On the outside they were the golden family with the perfect life. On the inside they built the perfect lie.
A young nanny who plunged to her death, or was she pushed? A nine-year-old girl who collects sharp objects and refuses to speak. A lawyer whose job it is to uncover who in the family is a victim and who is a murderer. But how can you find out the truth when everyone here is lying?
Rose Barclay is a nine-year-old girl who witnessed the possible murder of her nanny – amid her parent’s bitter divorce – and immediately stopped speaking. Stella Hudson is a best interest attorney, appointed to serve as counsel for children in custody cases. She never accepts clients under thirteen due to her own traumatic childhood, but Stella’s mentor, a revered judge, believes Stella is the only one who can help.
From the moment Stella passes through the iron security gate and steps into the gilded, historic DC home of the Barclays, she realizes the case is even more twisted, and the Barclay family far more troubled, than she feared. And there’s something eerie about the house itself: It’s a plastic house, with not a single bit of glass to be found.

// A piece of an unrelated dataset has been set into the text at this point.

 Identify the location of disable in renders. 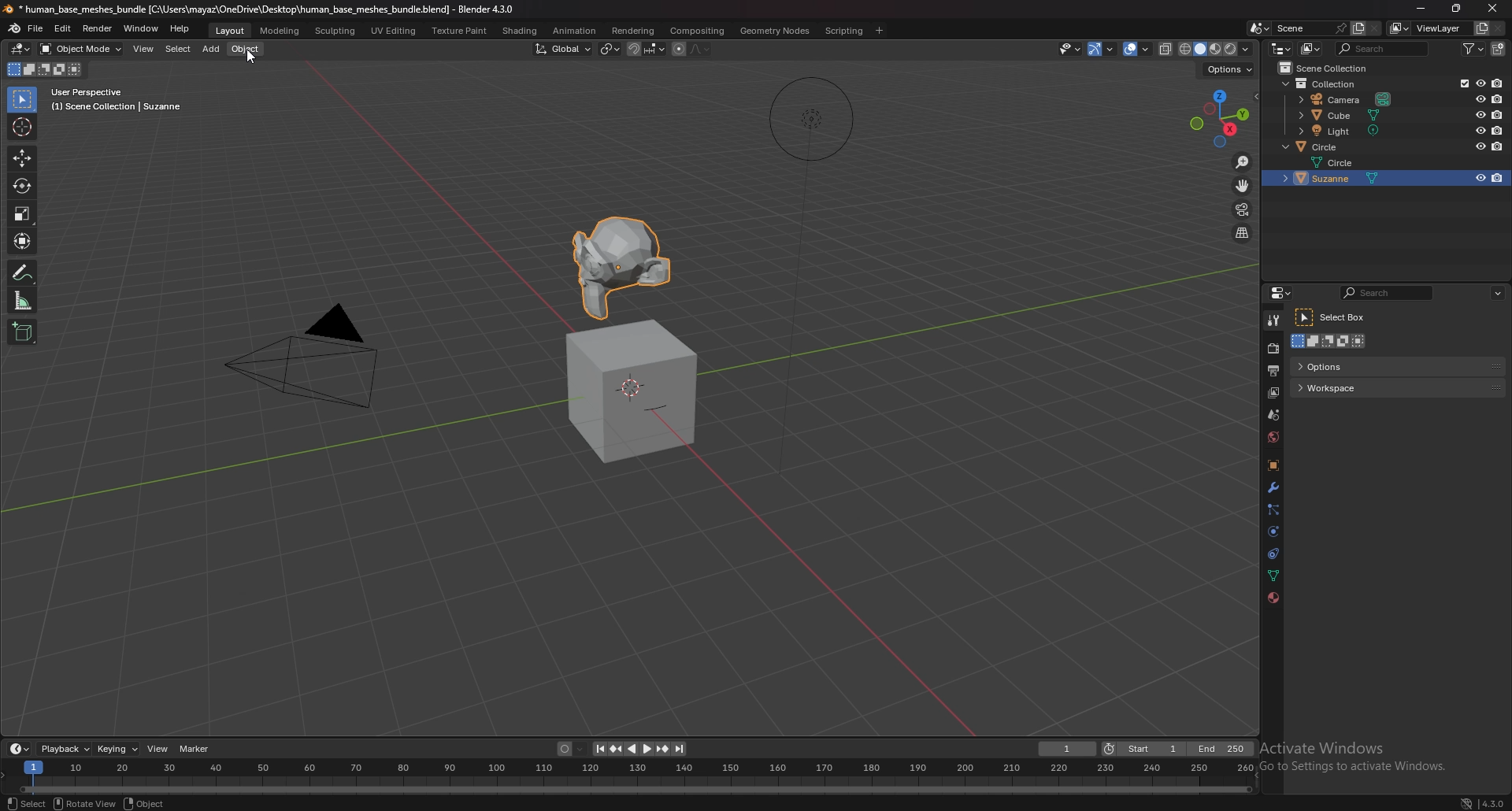
(1498, 130).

As Stella comes closer to uncovering the secrets the Barclays are desperate to hide, danger wraps around her like a shroud, and her past and present are set on a collision course in ways she never expected. Everyone is a suspect in the nanny’s murder. The mother, the father, the grandmother, the nanny’s boyfriend. Even Rose. Is the person Stella’s supposed to protect the one she may need protection from?
Genre: Thriller
Goodreads Choice Award:
Nominee for Readers’ Favorite Mystery & Thriller (2024)
Angela’s Review:
I have read books written by Pekkanen with Greer Hendricks (An Anonymous Girl and The Golden Couple) but this was my first book by just her and I really enjoyed it.
The joint books both looked at dysfunctional marriage in the context of a therapist character. This book was a little different. There is still a divorce in the plot, but the main character— Stella— is a best-interest lawyer tasked with determining which Barclay should get custody of Rose. What makes it a psychological thriller is that the family’s nanny (Tina) had recently “fallen” to her death out of the third story window of their house after her affair and pregnancy with Mr. Barclay came to light. On a side note, I appreciate the fact that Pekkanen has written a thriller without graphic violence and profanity.

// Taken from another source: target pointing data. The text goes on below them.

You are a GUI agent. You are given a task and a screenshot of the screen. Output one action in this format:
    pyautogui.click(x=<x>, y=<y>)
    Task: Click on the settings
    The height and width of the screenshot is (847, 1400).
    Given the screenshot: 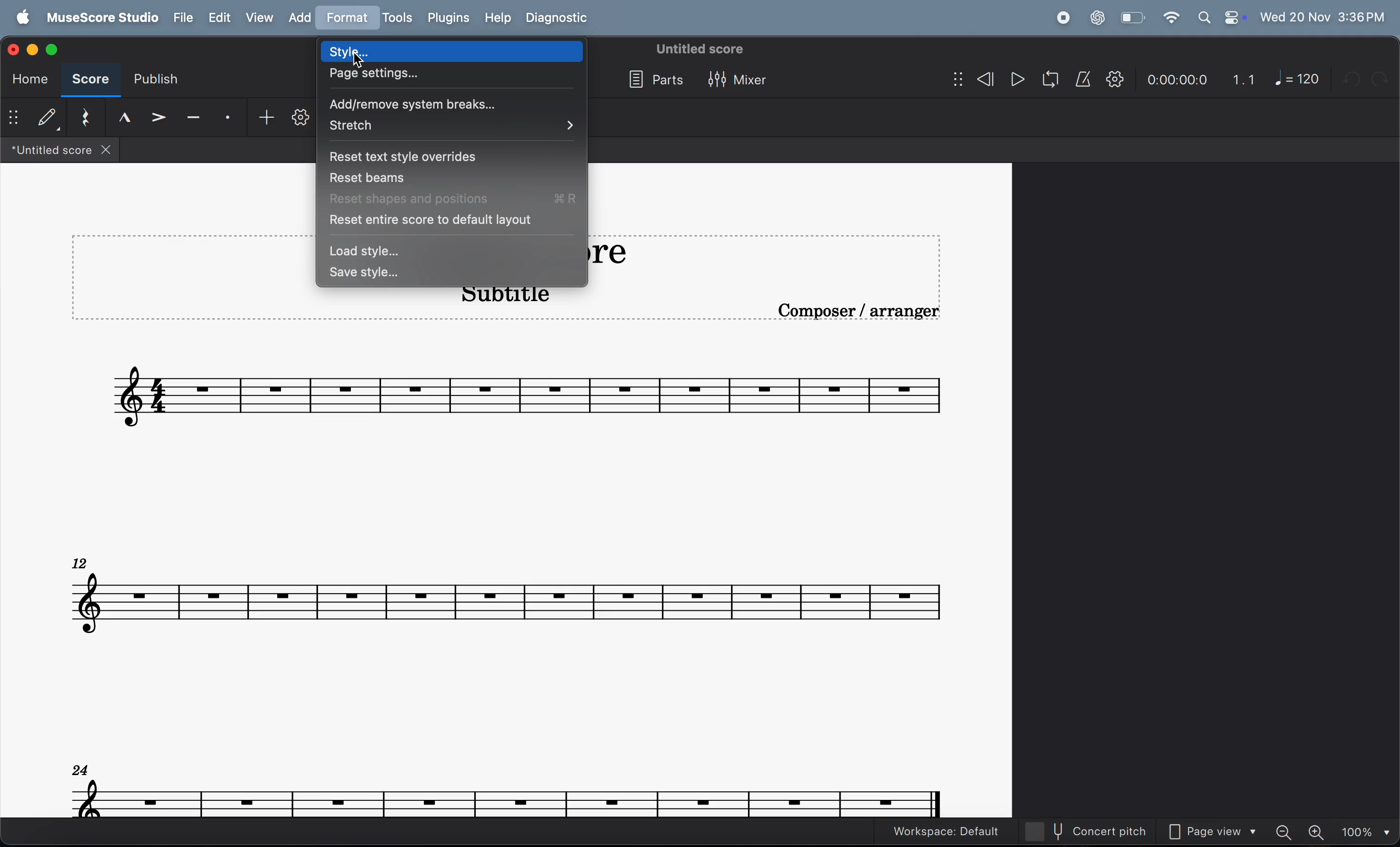 What is the action you would take?
    pyautogui.click(x=300, y=121)
     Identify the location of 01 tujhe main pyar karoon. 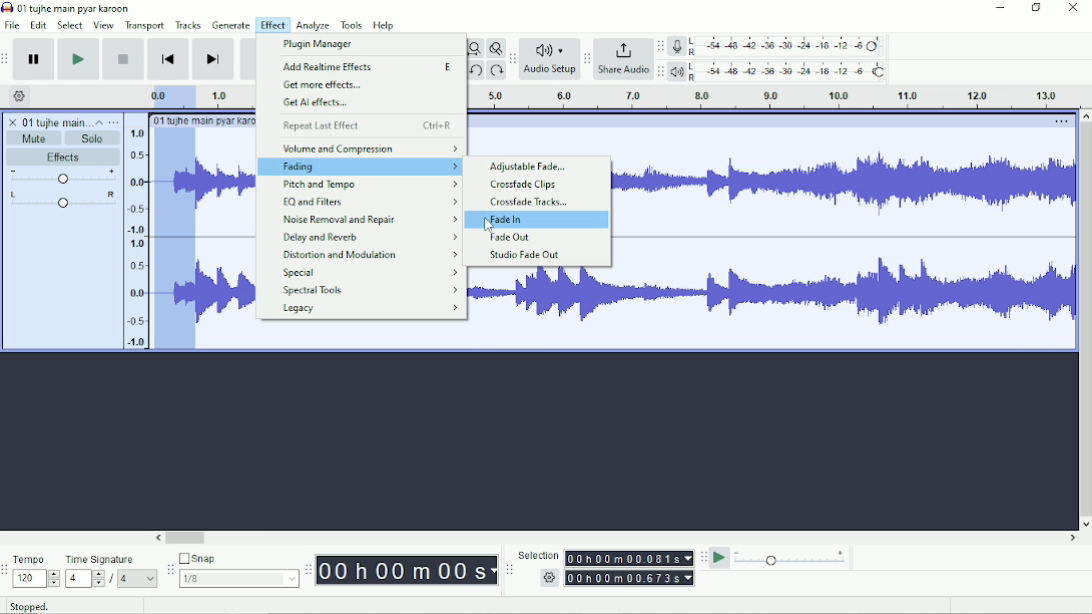
(78, 8).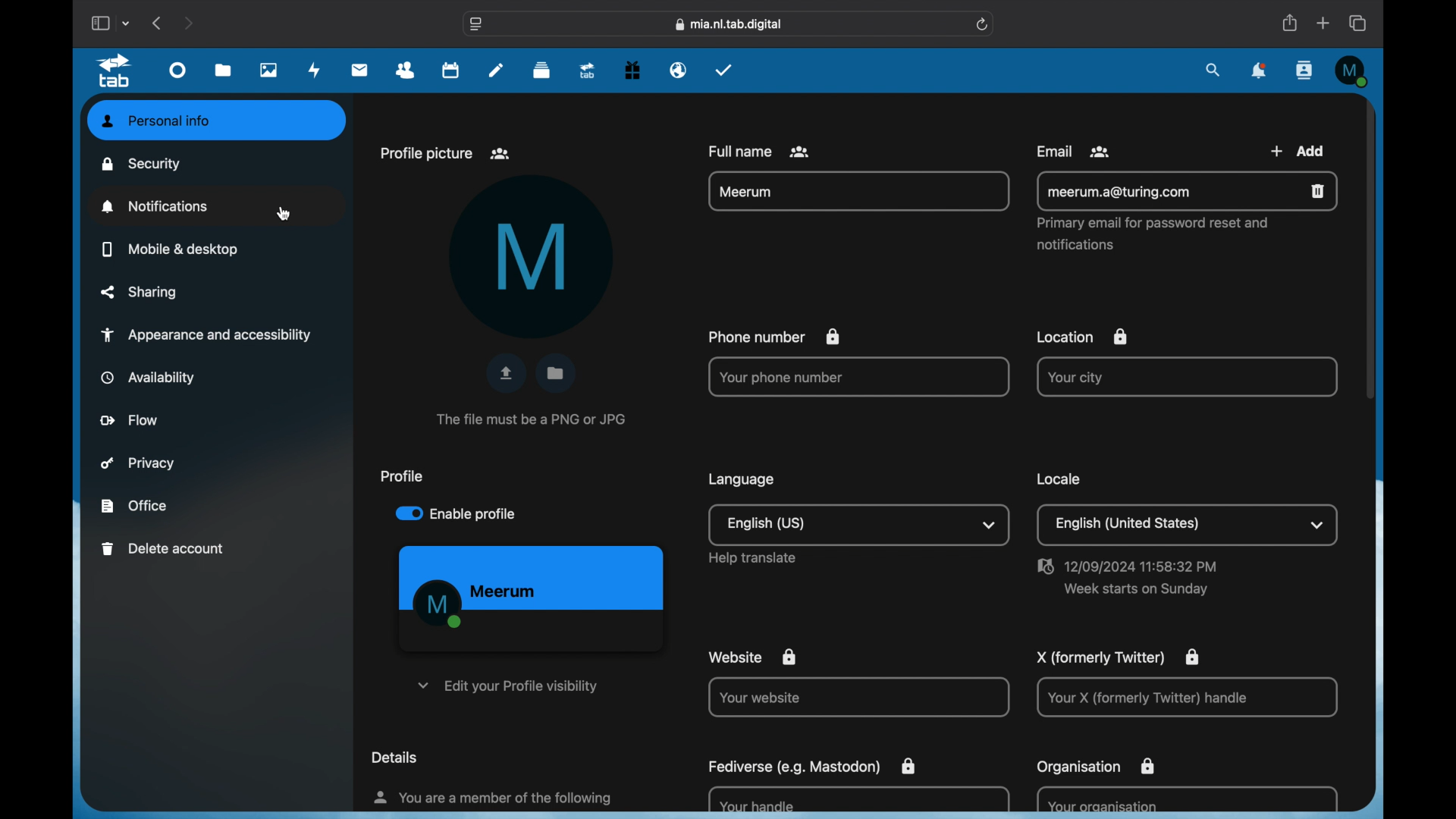 The height and width of the screenshot is (819, 1456). Describe the element at coordinates (1289, 24) in the screenshot. I see `share` at that location.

It was never determined to be a murder, but both parents and the live-in grandmother were suspects. Before Stella can report back with what is best for their daughter, Rose, she needs to figure out what happened to the nanny. She can’t send Rose to live with a murderer.
“Every detail of the Barclays’ seven-bedroom home and manicured gardens is flawlessly curated. And every person I’ve encountered here is deeply damaged.”
Pekkanen does a good job of making the reader second-guess their predictions. I felt like the story moved at a faster pace than the joint books and it kept my interest the whole time. I also found the main character to be likeable, increasing my interest in the outcome of the story.
Probably my main negative of this book was when— out of nowhere— the author decided that Stella should suddenly be attracted to the female detective that had worked the nanny case. This is a pet peeve for me. Every thriller does not need a romantic secondary plot. Why couldn’t she have just become a good friend who helps Stella’s through the difficult divorce and case that that stirred up bad childhood memories? It really added nothing substantial to the story. I gave this 4 stars.